3. Sleeping Too Much or Too Little
Teenagers need more sleep than adults. According to the Centers for Disease Control and Prevention, those aged 13 to 18 should get between eight and ten hours of rest each night. They also tend to stay up later and sleep in longer each morning.
However, pay attention if your child’s 11 a.m. wakeup time moves to 2 p.m. Likewise, initiate a conversation if you notice them falling asleep earlier than usual or taking excessive daytime naps.
4. Eating Disturbances
Many teenagers have voracious appetites. Their bodies need extra fuel to power through rapid developmental changes. However, anxiety and depression can cause changes in appetite. Take note if your child begins skipping meals.
Such behavior could also indicate a different teenage emotional problem — an eating disorder. Roughly one in ten teen girls develops an unhealthy obsession with their diet and weight. Anorexia and bulimia can kill, so please take immediate intervention if your child drops a significant amount of weight or makes comments about being fat despite a healthy appearance.
5. Truancy and Misbehavior
Many children occasionally skip school as part of adolescent rebelliousness. However, this behavior can result in severe academic consequences, possibly endangering their future. Consider it a warning sign if it happens more than once or twice.
Likewise, take heed if the child who once received high praise for behavior starts getting in trouble. Acting out can signify deeper problems, like unresolved trauma, and requires treatment and patience. Harsh punishments can sometimes worsen an already bad situation by alienating your teen, reinforcing their belief that no one understands them or cares.
Teens mature at different rates. If your 16 or 17-year-old is in a committed relationship, you might discuss their birth control options and help your child obtain their preferred method. At the very least, you should have “the talk.”
However, having multiple sexual partners can signify trouble — and not only if your child contracts a disease or becomes pregnant. Many sexual assault survivors engage in such behaviors to win approval. Overcoming sexual trauma often requires therapeutic intervention.
7. Signs of Drug and Alcohol Use
Many teens experiment with drugs and alcohol, but that doesn’t make the behavior less unsafe. What’s more worrisome is how these substances affect their developmental trajectory. Changes in their prefrontal cortex during adolescence govern memory and impulse control — damage to this region can result in risky decision-making.
The signs of alcohol and drug use mirror other teenage emotional problems. You’ll probably notice either social withdrawal or a connection with a new circle. They may also engage in risky, even criminal behaviors to obtain their substance of choice. Pay attention if you start noticing money disappearing from your wallet or valuables turning up missing.
8. Suicidal References or Self-Harm
Suicidal references always require intervention. If your child talks about harming themselves, or you notice behaviors like cutting, please stop and talk. Stay with them until the crisis passes and remove any objects they could use to hurt themselves from the immediate area.
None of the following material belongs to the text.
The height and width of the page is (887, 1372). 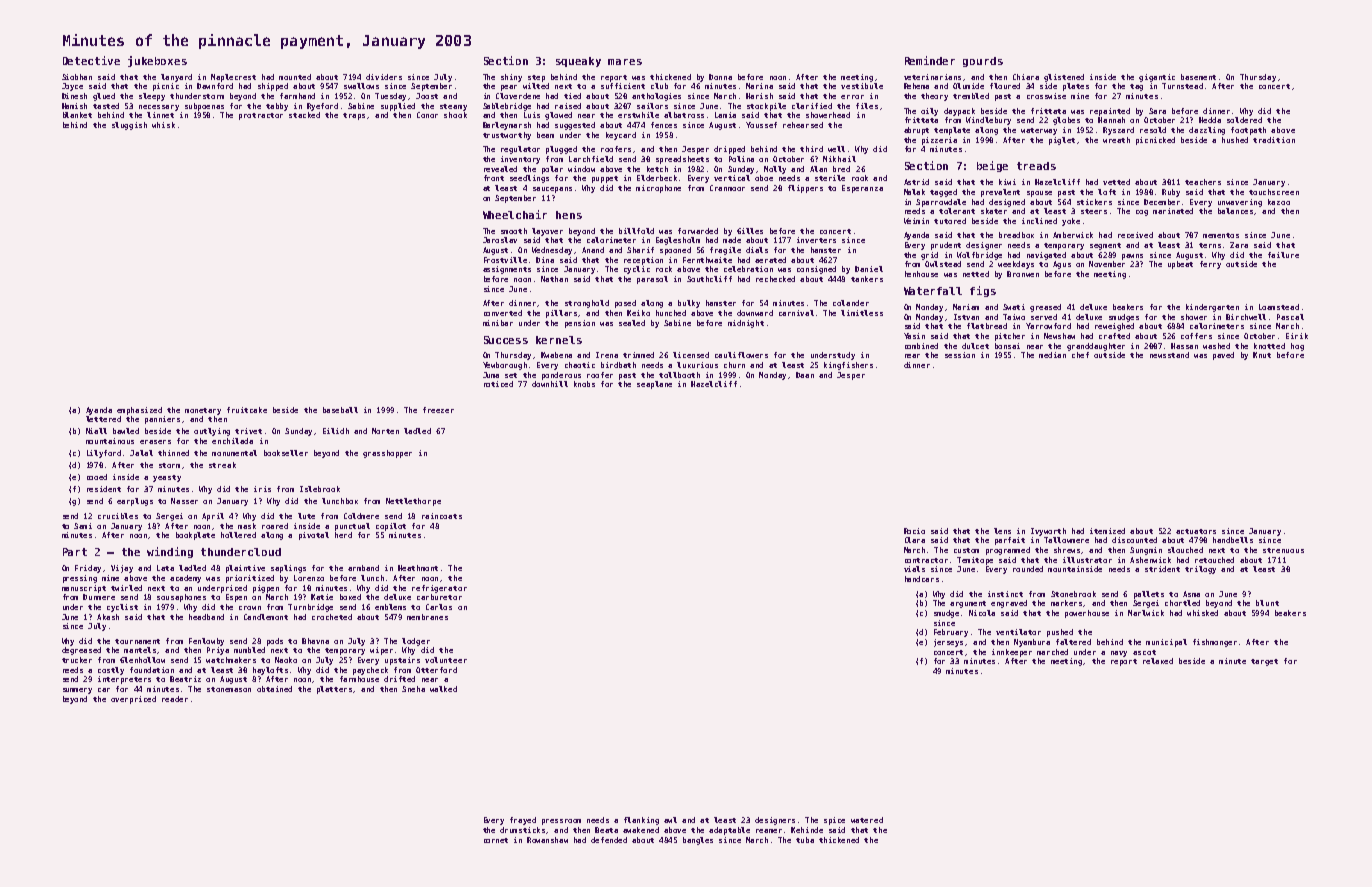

You can reach out to the National Suicide Prevention Hotline at 833-456-4566. You or your teen can also text 741-741 to chat with a trained volunteer. These temporary interventions are no substitute for professional assistance. Please recognize your child’s suicidal references as a cry for help and seek a qualified therapist.
Recognizing Teenage Emotional Problems
The adolescent years come with plenty of turmoil, and it can be challenging to know what constitutes normal behavior. However, you have a duty as a parent to pay attention to signs of teenage emotional problems in your child. If you recognize any of the above behaviors, please seek professional therapeutic help.